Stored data
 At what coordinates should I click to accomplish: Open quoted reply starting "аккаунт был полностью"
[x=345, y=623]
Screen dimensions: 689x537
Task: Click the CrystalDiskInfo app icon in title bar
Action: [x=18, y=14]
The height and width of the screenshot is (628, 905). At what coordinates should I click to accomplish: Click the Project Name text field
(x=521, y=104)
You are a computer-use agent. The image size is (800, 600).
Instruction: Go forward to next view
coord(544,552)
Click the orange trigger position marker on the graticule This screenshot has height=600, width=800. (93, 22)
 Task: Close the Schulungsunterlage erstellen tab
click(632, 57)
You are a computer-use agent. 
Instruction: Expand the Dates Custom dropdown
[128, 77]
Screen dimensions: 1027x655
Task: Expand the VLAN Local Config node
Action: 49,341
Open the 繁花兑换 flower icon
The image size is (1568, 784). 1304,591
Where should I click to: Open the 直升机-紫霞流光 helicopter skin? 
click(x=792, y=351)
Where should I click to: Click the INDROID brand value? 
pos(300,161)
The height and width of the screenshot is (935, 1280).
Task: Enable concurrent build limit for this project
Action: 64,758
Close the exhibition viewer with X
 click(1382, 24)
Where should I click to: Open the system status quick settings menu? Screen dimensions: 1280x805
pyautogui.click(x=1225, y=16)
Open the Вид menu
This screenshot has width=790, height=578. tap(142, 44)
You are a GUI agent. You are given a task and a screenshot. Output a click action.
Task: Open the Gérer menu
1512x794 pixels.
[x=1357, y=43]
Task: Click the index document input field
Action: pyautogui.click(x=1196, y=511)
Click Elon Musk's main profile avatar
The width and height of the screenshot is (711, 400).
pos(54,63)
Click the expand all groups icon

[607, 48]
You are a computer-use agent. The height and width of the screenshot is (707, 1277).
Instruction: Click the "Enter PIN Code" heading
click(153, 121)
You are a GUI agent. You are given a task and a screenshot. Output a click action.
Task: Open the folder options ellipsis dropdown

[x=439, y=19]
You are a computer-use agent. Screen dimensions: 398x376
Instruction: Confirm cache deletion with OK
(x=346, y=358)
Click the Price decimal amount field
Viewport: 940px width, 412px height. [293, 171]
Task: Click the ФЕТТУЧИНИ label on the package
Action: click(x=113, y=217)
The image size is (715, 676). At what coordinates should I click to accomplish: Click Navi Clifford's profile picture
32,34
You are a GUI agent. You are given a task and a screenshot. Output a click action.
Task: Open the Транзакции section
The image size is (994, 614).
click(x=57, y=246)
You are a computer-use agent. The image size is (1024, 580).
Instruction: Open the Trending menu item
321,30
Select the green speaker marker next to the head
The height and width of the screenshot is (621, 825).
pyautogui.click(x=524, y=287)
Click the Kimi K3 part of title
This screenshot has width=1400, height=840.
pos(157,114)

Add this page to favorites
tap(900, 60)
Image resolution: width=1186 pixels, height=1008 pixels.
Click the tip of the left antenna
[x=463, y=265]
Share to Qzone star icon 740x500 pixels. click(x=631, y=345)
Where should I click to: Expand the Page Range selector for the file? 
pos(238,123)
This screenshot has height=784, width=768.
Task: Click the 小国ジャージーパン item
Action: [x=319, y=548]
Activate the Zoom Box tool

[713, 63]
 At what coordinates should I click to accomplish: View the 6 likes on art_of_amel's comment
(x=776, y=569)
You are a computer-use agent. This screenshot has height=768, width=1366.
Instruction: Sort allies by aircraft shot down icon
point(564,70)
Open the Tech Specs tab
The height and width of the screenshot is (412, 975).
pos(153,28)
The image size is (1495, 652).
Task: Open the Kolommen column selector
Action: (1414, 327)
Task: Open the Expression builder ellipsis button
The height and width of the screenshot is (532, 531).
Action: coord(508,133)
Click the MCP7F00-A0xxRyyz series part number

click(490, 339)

Assigned task: Only lines with the word "agent" go in the answer. Take them all from the entries above.

Output of the task:
You are a computer-use agent. The image size is (800, 600).
You are a computer-use agent. 
You are a GUI agent. You are given a task and a screenshot. Output a click action.
You are a computer-use agent. The height and width of the screenshot is (707, 1277).
You are a GUI agent. You are given a task and a screenshot. Output a click action.
You are a computer-use agent. Screen dimensions: 398x376
You are a GUI agent. You are given a task and a screenshot. Output a click action.
You are a computer-use agent. The image size is (1024, 580).
You are a computer-use agent. This screenshot has height=768, width=1366.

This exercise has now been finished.